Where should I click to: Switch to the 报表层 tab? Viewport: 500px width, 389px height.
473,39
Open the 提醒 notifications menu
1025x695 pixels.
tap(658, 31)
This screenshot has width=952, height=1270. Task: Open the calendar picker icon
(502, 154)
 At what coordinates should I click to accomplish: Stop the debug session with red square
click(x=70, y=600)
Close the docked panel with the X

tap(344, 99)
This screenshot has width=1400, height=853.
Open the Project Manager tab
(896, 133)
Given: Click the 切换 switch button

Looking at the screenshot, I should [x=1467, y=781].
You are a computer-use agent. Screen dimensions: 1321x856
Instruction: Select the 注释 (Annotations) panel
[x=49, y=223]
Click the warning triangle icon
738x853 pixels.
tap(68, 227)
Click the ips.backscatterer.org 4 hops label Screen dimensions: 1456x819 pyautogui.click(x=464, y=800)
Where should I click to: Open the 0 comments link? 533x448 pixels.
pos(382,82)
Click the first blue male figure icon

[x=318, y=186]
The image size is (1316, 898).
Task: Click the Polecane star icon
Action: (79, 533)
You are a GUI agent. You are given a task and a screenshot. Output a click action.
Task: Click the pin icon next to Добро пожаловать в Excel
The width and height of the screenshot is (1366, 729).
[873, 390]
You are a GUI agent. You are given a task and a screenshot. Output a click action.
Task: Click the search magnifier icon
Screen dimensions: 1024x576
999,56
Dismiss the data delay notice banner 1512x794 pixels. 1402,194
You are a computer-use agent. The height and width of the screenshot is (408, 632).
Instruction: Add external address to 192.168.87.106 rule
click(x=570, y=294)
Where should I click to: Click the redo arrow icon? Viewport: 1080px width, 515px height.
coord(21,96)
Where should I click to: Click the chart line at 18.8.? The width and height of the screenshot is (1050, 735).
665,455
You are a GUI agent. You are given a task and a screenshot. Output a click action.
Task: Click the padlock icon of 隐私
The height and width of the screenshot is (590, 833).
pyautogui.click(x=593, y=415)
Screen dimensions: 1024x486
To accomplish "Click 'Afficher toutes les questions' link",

AIM OF THE TASK:
Rewrite all of the records above as a JSON list of strings, with one string per line and the blank lines left out.

SOLUTION:
[
  "Where should I click to: Switch to the 报表层 tab? Viewport: 500px width, 389px height.",
  "473,39",
  "Open the 提醒 notifications menu",
  "1025x695 pixels.",
  "tap(658, 31)",
  "This screenshot has width=952, height=1270. Task: Open the calendar picker icon",
  "(502, 154)",
  " At what coordinates should I click to accomplish: Stop the debug session with red square",
  "click(x=70, y=600)",
  "Close the docked panel with the X",
  "tap(344, 99)",
  "This screenshot has width=1400, height=853.",
  "Open the Project Manager tab",
  "(896, 133)",
  "Given: Click the 切换 switch button",
  "Looking at the screenshot, I should [x=1467, y=781].",
  "You are a computer-use agent. Screen dimensions: 1321x856",
  "Instruction: Select the 注释 (Annotations) panel",
  "[x=49, y=223]",
  "Click the warning triangle icon",
  "738x853 pixels.",
  "tap(68, 227)",
  "Click the ips.backscatterer.org 4 hops label Screen dimensions: 1456x819 pyautogui.click(x=464, y=800)",
  "Where should I click to: Open the 0 comments link? 533x448 pixels.",
  "pos(382,82)",
  "Click the first blue male figure icon",
  "[x=318, y=186]",
  "The image size is (1316, 898).",
  "Task: Click the Polecane star icon",
  "Action: (79, 533)",
  "You are a GUI agent. You are given a task and a screenshot. Output a click action.",
  "Task: Click the pin icon next to Добро пожаловать в Excel",
  "The width and height of the screenshot is (1366, 729).",
  "[873, 390]",
  "You are a GUI agent. You are given a task and a screenshot. Output a click action.",
  "Task: Click the search magnifier icon",
  "Screen dimensions: 1024x576",
  "999,56",
  "Dismiss the data delay notice banner 1512x794 pixels. 1402,194",
  "You are a computer-use agent. The height and width of the screenshot is (408, 632).",
  "Instruction: Add external address to 192.168.87.106 rule",
  "click(x=570, y=294)",
  "Where should I click to: Click the redo arrow icon? Viewport: 1080px width, 515px height.",
  "coord(21,96)",
  "Where should I click to: Click the chart line at 18.8.? The width and height of the screenshot is (1050, 735).",
  "665,455",
  "You are a GUI agent. You are given a task and a screenshot. Output a click action.",
  "Task: Click the padlock icon of 隐私",
  "The height and width of the screenshot is (590, 833).",
  "pyautogui.click(x=593, y=415)",
  "Screen dimensions: 1024x486",
  "To accomplish \"Click 'Afficher toutes les questions' link\","
]